Chief Justice John Marshall’s Ruling in Worcester v. Georgia
In 1832, Chief Justice of the Supreme Court John Marshall ruled in favor of Samuel Worcester in Worcester v. Georgia. In doing so, he established the principle of tribal sovereignty. Although this judgment contradicted Cherokee Nation v. Georgia, it failed to halt the Indian Removal Act. In his opinion, Marshall wrote the following:
“From the commencement of our government Congress has passed acts to regulate trade and intercourse with the Indians; which treat them as nations, respect their rights, and manifest a firm purpose to afford that protection which treaties stipulate. All these acts, and especially that of 1802, which is still in force, manifestly consider the several Indian nations as distinct political communities, having territorial boundaries, within which their authority is exclusive, and having a right to all the lands within those boundaries, which is not only acknowledged, but guaranteed by the United States. . . .

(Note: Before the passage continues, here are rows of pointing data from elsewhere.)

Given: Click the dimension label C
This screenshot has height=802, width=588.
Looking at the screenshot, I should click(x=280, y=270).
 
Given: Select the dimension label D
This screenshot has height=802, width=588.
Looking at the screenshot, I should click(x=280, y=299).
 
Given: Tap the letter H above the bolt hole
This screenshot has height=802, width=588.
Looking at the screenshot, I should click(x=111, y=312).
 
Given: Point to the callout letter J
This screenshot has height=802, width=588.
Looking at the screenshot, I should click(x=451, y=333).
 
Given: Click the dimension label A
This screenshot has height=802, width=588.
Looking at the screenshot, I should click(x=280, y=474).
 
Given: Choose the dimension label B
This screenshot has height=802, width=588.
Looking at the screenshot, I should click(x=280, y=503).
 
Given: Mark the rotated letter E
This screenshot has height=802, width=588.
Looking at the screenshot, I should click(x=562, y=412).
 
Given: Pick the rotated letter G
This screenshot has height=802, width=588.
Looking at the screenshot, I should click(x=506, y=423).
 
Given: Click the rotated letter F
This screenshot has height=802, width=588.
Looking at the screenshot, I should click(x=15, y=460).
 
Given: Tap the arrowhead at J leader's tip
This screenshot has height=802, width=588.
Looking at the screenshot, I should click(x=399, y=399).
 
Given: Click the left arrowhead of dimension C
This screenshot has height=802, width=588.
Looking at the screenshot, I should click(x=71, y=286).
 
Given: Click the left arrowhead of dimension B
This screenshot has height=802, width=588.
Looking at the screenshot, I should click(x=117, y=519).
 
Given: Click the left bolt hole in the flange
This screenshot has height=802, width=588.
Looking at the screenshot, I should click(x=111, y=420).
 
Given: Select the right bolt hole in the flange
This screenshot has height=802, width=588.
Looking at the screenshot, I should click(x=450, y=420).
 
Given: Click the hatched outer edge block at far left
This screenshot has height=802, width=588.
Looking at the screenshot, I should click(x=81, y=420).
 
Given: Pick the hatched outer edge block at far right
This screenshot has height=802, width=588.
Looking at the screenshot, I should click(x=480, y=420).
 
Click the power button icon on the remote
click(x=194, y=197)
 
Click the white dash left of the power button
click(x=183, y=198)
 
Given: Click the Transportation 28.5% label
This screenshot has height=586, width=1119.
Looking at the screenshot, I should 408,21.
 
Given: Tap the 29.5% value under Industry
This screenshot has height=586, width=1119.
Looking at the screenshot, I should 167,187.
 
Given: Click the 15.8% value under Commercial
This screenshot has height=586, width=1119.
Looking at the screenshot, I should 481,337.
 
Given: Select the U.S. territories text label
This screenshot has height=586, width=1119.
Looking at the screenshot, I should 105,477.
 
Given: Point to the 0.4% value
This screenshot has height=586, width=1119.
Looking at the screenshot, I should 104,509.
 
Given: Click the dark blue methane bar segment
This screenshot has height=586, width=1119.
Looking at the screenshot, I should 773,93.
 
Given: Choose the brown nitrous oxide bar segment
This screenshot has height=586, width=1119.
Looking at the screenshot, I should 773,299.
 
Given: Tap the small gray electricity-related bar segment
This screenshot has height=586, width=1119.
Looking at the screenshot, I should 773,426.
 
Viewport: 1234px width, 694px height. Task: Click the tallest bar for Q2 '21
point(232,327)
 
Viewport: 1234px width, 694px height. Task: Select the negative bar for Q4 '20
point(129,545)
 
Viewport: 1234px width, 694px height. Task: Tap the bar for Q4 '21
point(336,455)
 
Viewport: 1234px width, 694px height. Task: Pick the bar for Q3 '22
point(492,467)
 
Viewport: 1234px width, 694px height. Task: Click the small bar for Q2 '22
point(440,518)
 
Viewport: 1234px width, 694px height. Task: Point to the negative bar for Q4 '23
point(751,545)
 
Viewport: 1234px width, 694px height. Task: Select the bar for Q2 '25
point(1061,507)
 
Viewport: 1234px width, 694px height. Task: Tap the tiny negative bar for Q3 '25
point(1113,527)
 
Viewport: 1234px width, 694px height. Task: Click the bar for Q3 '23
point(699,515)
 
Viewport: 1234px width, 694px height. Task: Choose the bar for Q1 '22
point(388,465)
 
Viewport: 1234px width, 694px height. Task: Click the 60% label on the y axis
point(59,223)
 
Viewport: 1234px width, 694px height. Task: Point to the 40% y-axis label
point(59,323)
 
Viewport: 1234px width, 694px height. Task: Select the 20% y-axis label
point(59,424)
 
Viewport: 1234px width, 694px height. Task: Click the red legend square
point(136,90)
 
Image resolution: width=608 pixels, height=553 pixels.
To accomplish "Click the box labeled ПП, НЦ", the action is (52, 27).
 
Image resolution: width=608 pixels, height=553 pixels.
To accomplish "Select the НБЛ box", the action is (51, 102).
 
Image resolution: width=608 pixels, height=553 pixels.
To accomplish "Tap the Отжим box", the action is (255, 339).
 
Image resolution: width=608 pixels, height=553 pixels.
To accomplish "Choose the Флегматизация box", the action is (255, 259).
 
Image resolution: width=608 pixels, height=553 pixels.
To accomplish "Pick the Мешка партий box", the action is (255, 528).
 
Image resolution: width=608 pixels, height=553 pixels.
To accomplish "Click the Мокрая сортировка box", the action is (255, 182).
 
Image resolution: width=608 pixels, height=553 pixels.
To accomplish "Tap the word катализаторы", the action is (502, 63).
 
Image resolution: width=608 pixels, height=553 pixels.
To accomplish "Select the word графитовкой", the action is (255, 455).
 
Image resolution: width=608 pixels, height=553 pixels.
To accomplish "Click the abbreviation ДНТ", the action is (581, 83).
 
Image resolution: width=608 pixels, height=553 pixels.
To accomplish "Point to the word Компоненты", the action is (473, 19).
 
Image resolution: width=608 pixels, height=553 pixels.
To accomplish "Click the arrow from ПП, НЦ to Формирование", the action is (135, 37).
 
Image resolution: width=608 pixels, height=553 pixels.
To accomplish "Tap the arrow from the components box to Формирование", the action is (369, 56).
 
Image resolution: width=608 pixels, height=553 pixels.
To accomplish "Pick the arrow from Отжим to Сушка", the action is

The Cherokee Nation, then, is a distinct community, occupying its own territory, with boundaries accurately described, in which the laws of Georgia can have no force, and which the citizens of Georgia have no right to enter but with the assent of the Cherokees themselves or in conformity with treaties and with the acts of Congress. The whole intercourse between the United States and this nation is, by our Constitution and laws, vested in the government of the United States.
The act of the State of Georgia under which the plaintiff in error was prosecuted is consequently void, and the judgment a nullity. . . . The Acts of Georgia are repugnant to the Constitution, laws, and treaties of the United States.”
How does this opinion differ from the outcome of Cherokee Nation v. Georgia just one year earlier? Why do you think the two outcomes were different?